Record Set

An in-memory or transient representation of tabular data, usually the result of a query issued by an application or data-related tool.

A RecordSet is an in-memory structure that looks exactly like the result of a SQL query, but which can be generated and manipulated by parts of the system other than the relational database system.

See http://martinfowler.com/eaaCatalog/recordSet.html for full description

Also known as: RowSet?, DataSet, ResultSet

So what is a RecordSet ??? An in-memory representation of "tabular" data is, we all know, a bidimensional array, no need to label that as a pattern. We might attach string labels to column indices to make it more "table-like". Is it that, or is it rather an array of hashmaps, or is a set of hasmaps, or is it really a set of records where a record is ... ? What makes this organization interesting, and what interfaces should this aggregate expose in order to be both interesting and useful?
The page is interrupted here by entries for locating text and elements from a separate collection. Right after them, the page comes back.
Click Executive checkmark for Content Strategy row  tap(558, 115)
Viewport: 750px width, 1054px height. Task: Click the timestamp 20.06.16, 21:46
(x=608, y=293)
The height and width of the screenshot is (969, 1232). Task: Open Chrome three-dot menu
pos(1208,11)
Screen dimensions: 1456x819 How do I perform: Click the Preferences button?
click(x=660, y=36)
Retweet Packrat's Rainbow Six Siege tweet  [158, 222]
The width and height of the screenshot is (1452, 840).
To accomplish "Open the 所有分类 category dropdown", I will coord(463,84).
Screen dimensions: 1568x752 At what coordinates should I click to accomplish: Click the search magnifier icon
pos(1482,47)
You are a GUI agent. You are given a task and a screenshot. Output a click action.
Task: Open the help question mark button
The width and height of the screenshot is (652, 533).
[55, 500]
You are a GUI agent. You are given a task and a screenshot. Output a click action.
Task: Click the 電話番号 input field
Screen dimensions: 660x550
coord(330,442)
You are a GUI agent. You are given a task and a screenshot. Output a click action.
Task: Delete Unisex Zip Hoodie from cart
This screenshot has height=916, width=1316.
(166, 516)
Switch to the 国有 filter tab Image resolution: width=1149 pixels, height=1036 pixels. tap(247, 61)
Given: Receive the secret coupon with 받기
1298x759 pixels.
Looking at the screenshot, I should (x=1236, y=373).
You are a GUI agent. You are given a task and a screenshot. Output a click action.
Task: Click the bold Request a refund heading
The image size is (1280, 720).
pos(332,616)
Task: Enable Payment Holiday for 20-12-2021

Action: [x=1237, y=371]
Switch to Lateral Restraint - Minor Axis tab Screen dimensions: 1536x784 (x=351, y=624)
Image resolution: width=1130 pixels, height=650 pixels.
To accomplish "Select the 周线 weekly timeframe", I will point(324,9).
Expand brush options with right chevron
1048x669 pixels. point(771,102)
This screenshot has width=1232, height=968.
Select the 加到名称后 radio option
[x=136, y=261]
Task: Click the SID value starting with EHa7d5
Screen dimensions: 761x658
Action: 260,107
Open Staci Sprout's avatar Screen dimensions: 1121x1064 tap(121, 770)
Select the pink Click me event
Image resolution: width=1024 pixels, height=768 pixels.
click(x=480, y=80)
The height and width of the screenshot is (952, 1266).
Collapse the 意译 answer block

MartinFowler left me puzzled on these questions, he doesn't seem to define any solution at all, the only concrete recommendation is to make something that "looks exactly like the results of a query". And the UML on top of that page is inaccurate.

My recommendation is to read both the help and the actual design/source code behind DelphiLanguage: TDataField/TDataSource/TDataSet/TTable/TQuery/TStoredProcedure set of classes, or alternatively the documentation for ADO.NET. --CostinCozianu

Is it required that a RecordSet be in-memory? If the SQL query returns a lot of data that's definitely not what you want. Java ResultSets, for one, are not always in-memory for this reason.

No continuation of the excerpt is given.